Abstract:
We collected tweets using X.com's API for geolocated social media posts search within the rectangle of Texas. Each record contains the tweet text, place longitude and latitude coordinates (bounding boxes and points), image URL, and other metadata. Retweets and tweets without images or geo-tags are not considered. We collected data two weeks before and two weeks after each hurricane event in Texas since 2010. The results contain roughly 600,000 to 700,000 tweets. The URLs can be directly used to download the images.
Suggested Citation:
Uday Vysyaraju, Yalong Pi, and David Retchless. Social media data (texts, images and videos URLs) with geo-reference during major hurricanes that occured in Texas since 2010. Distributed by: GRIIDC, Harte Research Institute, Texas A&M University–Corpus Christi. doi:10.7266/9eb44a2x
Purpose:
This data can serve as social media (self-reports) input for the deep learning models to estimate the disaster damage rapidly. This input can be text, image, or in combination with other metadata such as climate and demographic information.

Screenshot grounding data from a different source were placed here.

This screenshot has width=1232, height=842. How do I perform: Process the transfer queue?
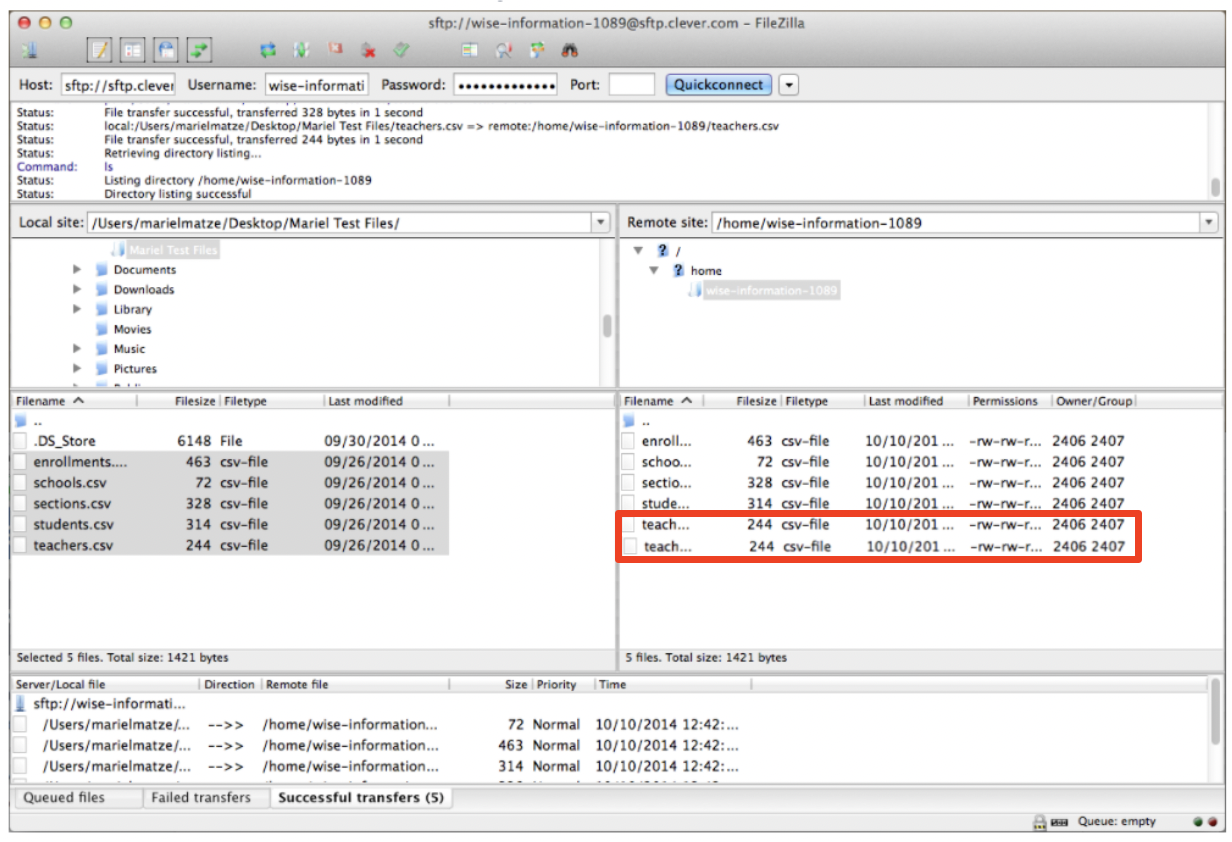click(x=301, y=48)
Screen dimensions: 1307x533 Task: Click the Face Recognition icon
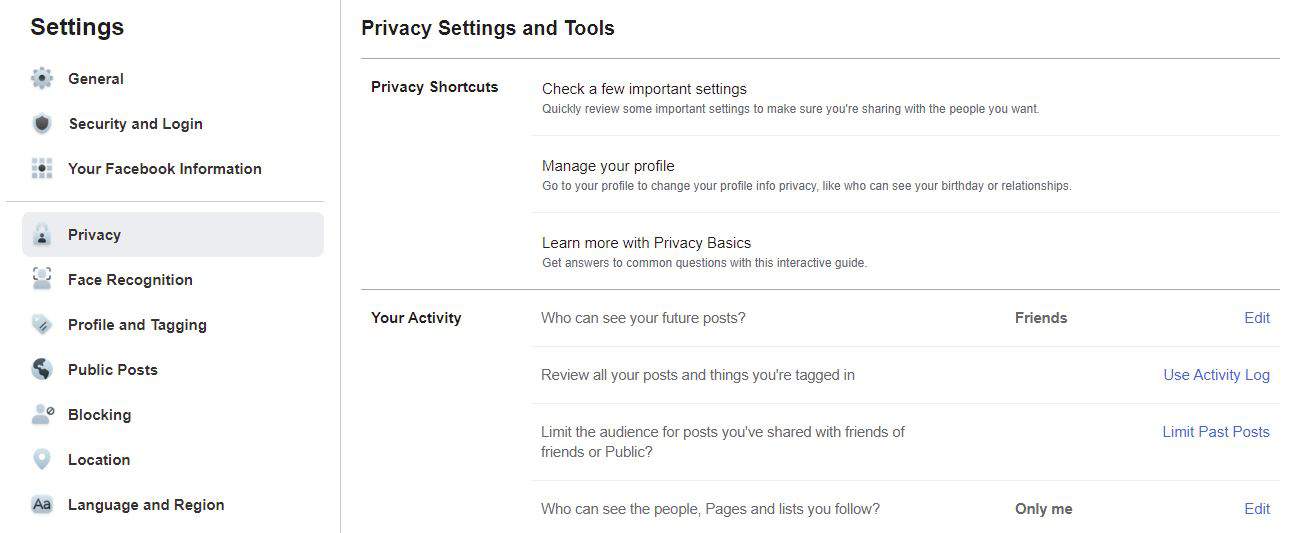tap(42, 280)
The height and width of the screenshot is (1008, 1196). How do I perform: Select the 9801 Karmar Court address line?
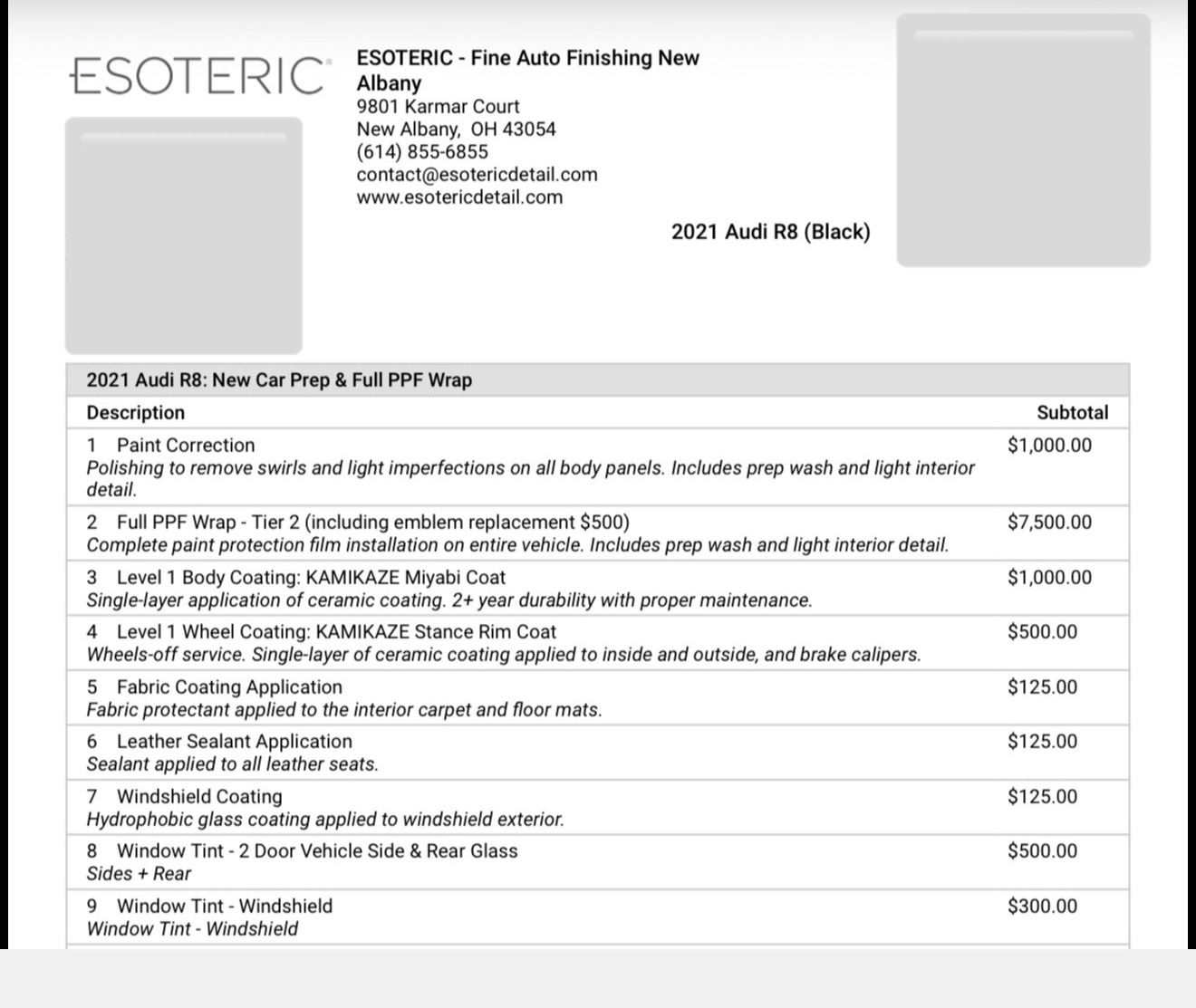[x=438, y=106]
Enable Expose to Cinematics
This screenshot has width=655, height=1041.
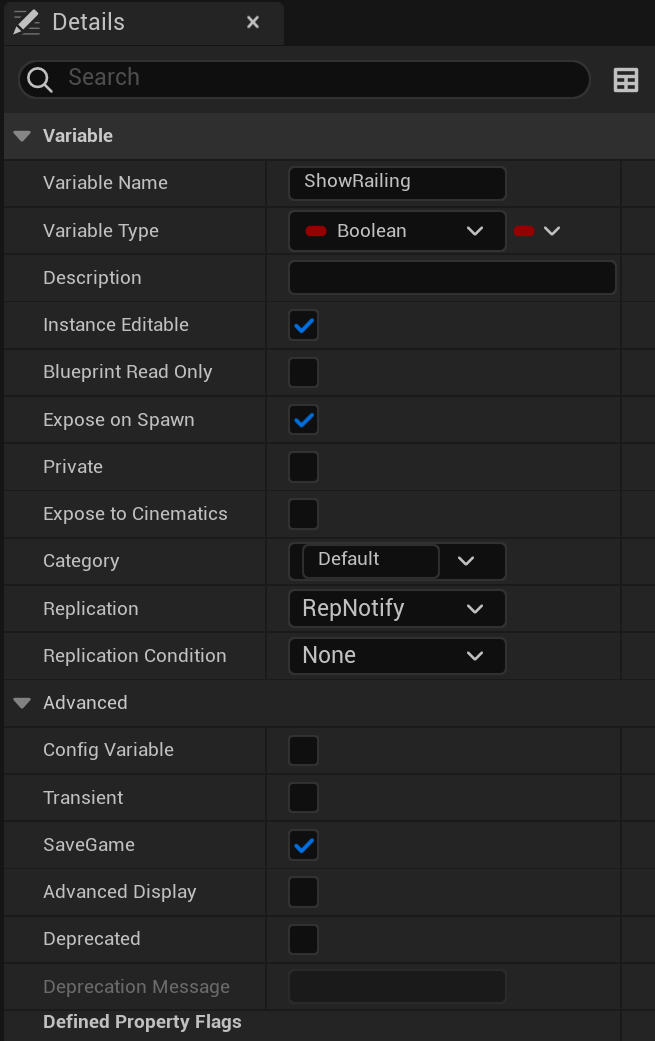(x=304, y=514)
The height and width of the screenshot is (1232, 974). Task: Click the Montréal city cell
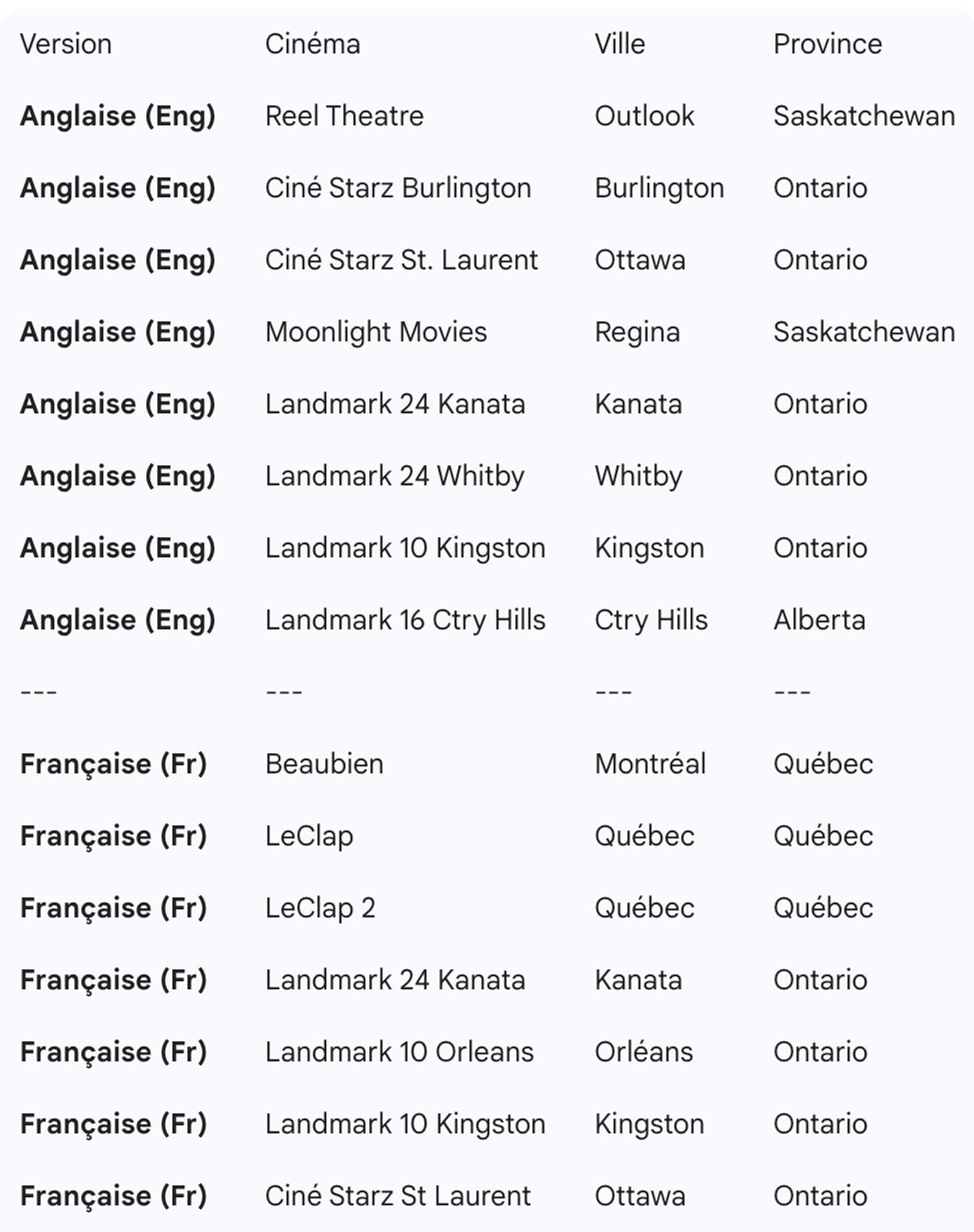[x=650, y=764]
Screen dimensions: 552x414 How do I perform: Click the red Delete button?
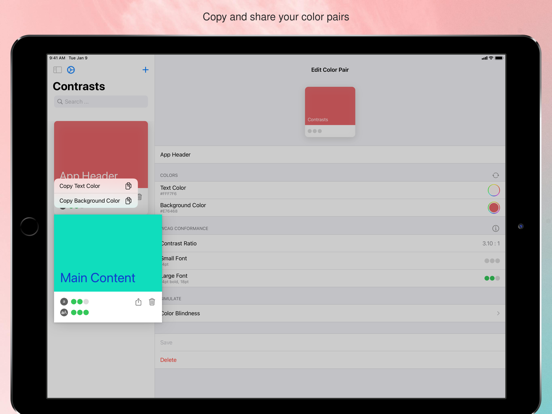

Data Parameters and Units:
Description (text), lang (language identifier, text), geo (X's geo object information, text), preview_image_url (URL to the static placeholder preview, URL), url (URL to the media file on Twitter, URL), media_key (unique identifier of the expanded media content, text), text (UTF-8 text of the Tweet, text), place_id (place IDs that can be retrieved from geo/reverse_geocode, text), Place (named locations with corresponding geo in coordinates, text), id (unique ID of each tweet, text), images (compressed RGB image), entities (arrays for hashtags, URLs, user mentions, symbols (cashtags), media (photos, videos, GIFs), and polls)
Methods:
The researchers used X.com API with a $5000/month subscription to collect the data. The code and time windows were researched and defined before the start of the data collection to maximize the data size. Eventually, the 1 million tweet limit was reached in the third week of the data collection process. Therefore, the subscription was canceled after one month.